- EXCERPTED PASSAGE -
Tell us about your relationship to writing.

It started early, that’s for sure. I remember being five or six and there was a girl in my class and she and I would compete to write stories that were so long that we’d have to take several pieces of paper and tape them together and then we would wear our stories like a scarf. I think the truest thing I can say about writing is that I know that when I do it, I like the world more. And liking the world more gives me more that I want to say. As for where it’s headed, one thing I’m always trying to do is to get freer with it. I was pretty good with writing freely when I was five or six, so I’m always trying to get back to that.

I’m curious what “freer” means to you in this situation; how are you defining a truly free story, or author?

My definition of a truly free story is one where the reader feels like the author at no point during the writing of the story said, “Oh, this is what this story is supposed to be,” and then proceeded to shape their writing around a chosen destination. They may have had an idea where it was going, but they never let themselves be entirely bound to that. Rather, they approached the last sentence with as much openness and possibility as they did the first.

My favorite thing [about “Three Tryers”] is that it’s genuinely trying to be free, in some kind of similar way to how going any place with people you love is going to make the place great. I knew the story had to be very intuitive, even more “first thought, best thought” than I normally try to do, to do that, but travel is where we often trust our intuition the most, so it felt right to do that.

I really love the use of California as this load-bearing setting, stretching out and holding together Steinbeck, this road-trip on the Great Highway, Monterey, these people… There’s almost a meta-level to it, too, after Camilo tells the Chucho story: “We’d heard the story before but we hadn’t heard it in Monterey”; as though California changes the importance or quality of storytelling itself. What drew you to California for this story, these characters?

Great question. I knew as soon as I left California (for Seattle) after living there many years that it was going to be easier to write about California in memory. I also knew I was going to romanticize it, but it was all right because I trusted that romanticizing. I knew that I had earned it, somehow. I had a dream of California before I came to California, from writers like Steinbeck and Saroyan, and that dream took on some contours that were entirely my own. Somehow that dream survived many years of living there, partly because I learned that the point was to not surrender yourself entirely to, but also to not dismiss, your literary heroes. And I met people with their own dreams of California, and I tried to let their dreams mingle with mine.

There’s Camilo’s Cuba running parallel to this infinite-California the whole time, too, which I was reading as the more head-on tackling of homesickness, or else the inevitable restarting of always-missing-a-place. Why give Cuba the burden of longing instead of California? Why choose Cuba in general?

(Dataset items)
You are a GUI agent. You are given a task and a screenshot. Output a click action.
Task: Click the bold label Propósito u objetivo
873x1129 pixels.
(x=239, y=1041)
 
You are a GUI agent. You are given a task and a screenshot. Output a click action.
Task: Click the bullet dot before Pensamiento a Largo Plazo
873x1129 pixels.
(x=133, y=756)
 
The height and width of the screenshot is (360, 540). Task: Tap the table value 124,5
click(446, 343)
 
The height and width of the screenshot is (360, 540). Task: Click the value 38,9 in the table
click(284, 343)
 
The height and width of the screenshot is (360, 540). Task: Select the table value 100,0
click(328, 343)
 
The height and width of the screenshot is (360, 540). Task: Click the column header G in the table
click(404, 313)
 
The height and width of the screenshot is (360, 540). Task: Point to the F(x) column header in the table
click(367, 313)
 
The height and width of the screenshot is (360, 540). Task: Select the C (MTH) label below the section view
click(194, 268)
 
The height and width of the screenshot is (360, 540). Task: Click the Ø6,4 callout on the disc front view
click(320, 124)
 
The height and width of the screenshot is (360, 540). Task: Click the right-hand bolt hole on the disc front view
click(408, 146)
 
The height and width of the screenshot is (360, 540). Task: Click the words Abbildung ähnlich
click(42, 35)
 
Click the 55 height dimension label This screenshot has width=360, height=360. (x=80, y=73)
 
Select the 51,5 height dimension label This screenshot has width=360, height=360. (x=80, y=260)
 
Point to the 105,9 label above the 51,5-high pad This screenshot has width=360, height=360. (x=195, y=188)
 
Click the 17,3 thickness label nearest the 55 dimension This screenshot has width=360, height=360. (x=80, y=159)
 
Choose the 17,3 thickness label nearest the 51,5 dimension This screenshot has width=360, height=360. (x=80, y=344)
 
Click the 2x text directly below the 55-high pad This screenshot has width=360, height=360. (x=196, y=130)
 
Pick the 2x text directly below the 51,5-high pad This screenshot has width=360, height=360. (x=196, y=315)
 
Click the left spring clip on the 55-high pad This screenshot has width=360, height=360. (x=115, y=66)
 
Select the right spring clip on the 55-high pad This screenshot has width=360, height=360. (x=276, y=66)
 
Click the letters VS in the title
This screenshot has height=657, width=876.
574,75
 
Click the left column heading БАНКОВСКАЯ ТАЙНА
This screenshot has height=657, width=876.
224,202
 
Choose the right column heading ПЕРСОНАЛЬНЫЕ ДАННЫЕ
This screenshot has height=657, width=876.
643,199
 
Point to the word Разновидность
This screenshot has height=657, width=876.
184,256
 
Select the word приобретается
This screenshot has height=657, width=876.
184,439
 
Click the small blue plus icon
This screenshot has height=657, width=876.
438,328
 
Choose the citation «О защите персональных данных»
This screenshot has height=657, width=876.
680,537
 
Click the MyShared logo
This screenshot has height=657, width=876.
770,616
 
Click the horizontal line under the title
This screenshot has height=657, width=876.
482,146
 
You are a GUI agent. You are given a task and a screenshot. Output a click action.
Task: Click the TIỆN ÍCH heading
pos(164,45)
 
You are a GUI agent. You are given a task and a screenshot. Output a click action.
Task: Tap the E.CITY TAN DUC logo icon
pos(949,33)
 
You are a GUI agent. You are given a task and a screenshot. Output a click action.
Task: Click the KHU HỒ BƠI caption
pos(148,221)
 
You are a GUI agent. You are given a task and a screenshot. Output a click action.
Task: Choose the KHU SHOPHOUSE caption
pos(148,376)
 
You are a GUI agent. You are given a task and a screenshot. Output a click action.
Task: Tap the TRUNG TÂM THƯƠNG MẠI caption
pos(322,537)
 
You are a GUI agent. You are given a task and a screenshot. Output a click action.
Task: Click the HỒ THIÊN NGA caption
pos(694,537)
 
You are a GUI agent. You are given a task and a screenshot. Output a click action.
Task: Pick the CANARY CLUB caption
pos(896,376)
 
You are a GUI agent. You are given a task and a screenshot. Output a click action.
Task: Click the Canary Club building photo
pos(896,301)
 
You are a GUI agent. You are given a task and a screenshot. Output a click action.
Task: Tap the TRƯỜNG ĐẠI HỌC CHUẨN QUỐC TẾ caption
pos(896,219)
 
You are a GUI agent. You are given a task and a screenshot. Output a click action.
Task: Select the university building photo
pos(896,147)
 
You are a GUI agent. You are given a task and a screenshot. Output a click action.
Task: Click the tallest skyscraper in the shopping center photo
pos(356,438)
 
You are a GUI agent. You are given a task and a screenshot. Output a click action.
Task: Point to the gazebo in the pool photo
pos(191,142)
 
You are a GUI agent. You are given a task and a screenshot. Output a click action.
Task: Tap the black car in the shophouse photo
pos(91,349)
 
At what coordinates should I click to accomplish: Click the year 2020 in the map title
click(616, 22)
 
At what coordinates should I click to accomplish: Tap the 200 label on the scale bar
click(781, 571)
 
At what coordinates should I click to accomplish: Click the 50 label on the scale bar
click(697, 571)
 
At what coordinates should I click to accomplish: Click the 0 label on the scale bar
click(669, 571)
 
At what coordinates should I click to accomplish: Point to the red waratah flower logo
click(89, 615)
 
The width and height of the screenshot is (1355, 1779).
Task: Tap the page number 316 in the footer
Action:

- WHAT TO DO -
[1] Extract the portion of the interview between "I really love" and "story, these characters?", inclusive.
[2] Decide whether each statement agrees with the interview, answering yes or no and quoting the words from the interview that settle it: (a) The interviewee left California for Seattle. (b) As a child, the interviewee competed at story writing with a boy in class. (c) The interviewee's dream of California came partly from Steinbeck and Saroyan.
[3] According to the interview, what did the interviewee and the classmate do with their long, taped-together stories?
The entries are separate material and are not part of the interview.

- ANSWERS PROVIDED -
[1]
I really love the use of California as this load-bearing setting, stretching out and holding together Steinbeck, this road-trip on the Great Highway, Monterey, these people… There’s almost a meta-level to it, too, after Camilo tells the Chucho story: “We’d heard the story before but we hadn’t heard it in Monterey”; as though California changes the importance or quality of storytelling itself. What drew you to California for this story, these characters?

[2]
(a) Yes: "as soon as I left California (for Seattle)"
(b) No: "there was a girl in my class"
(c) Yes: "from writers like Steinbeck and Saroyan"

[3] They wore their stories like a scarf.